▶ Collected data
# # # #

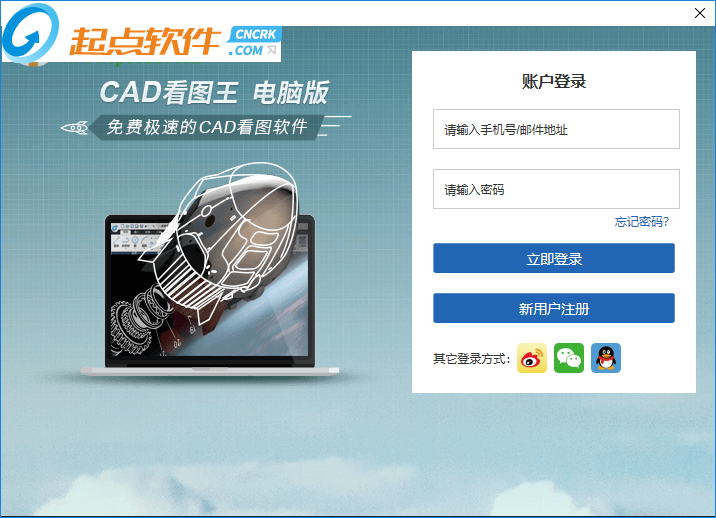Sign in with the Weibo icon
The width and height of the screenshot is (716, 518).
point(532,358)
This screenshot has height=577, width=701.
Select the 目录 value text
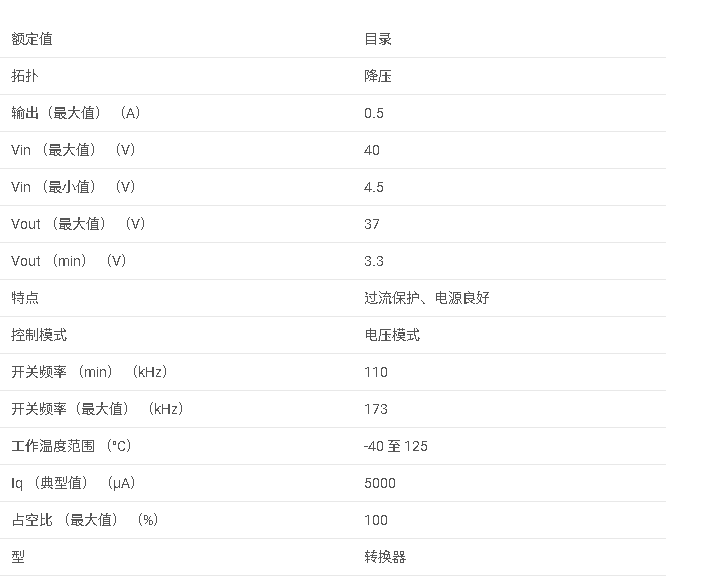(x=377, y=39)
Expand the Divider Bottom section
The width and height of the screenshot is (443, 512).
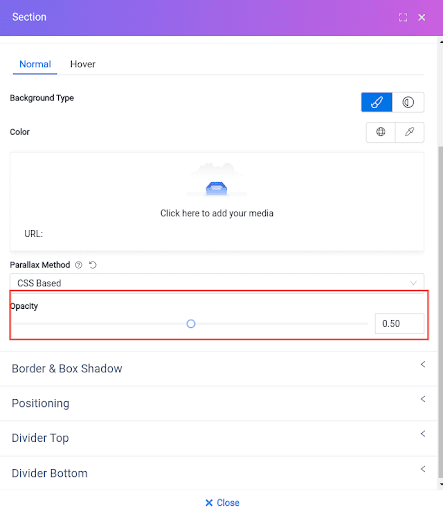(x=219, y=473)
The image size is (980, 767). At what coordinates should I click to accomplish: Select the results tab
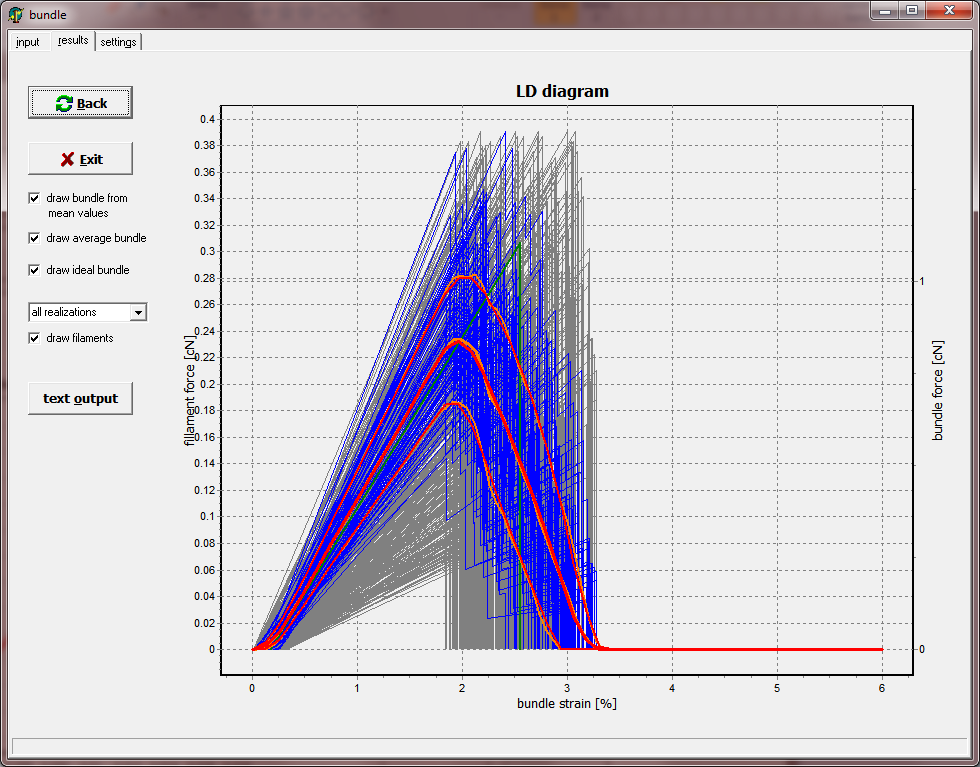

# # # #

▶ What you need to do
All lines from the line with "This screenshot has height=577, width=701." through the final line of the data, both included, are to be repeated exactly; no other lines and no pictures.

▶ Task solution
This screenshot has height=577, width=701.
Select the 目录 value text
(x=377, y=39)
Expand the Divider Bottom section
The width and height of the screenshot is (443, 512).
(x=219, y=473)
The image size is (980, 767). At what coordinates should I click to accomplish: Select the results tab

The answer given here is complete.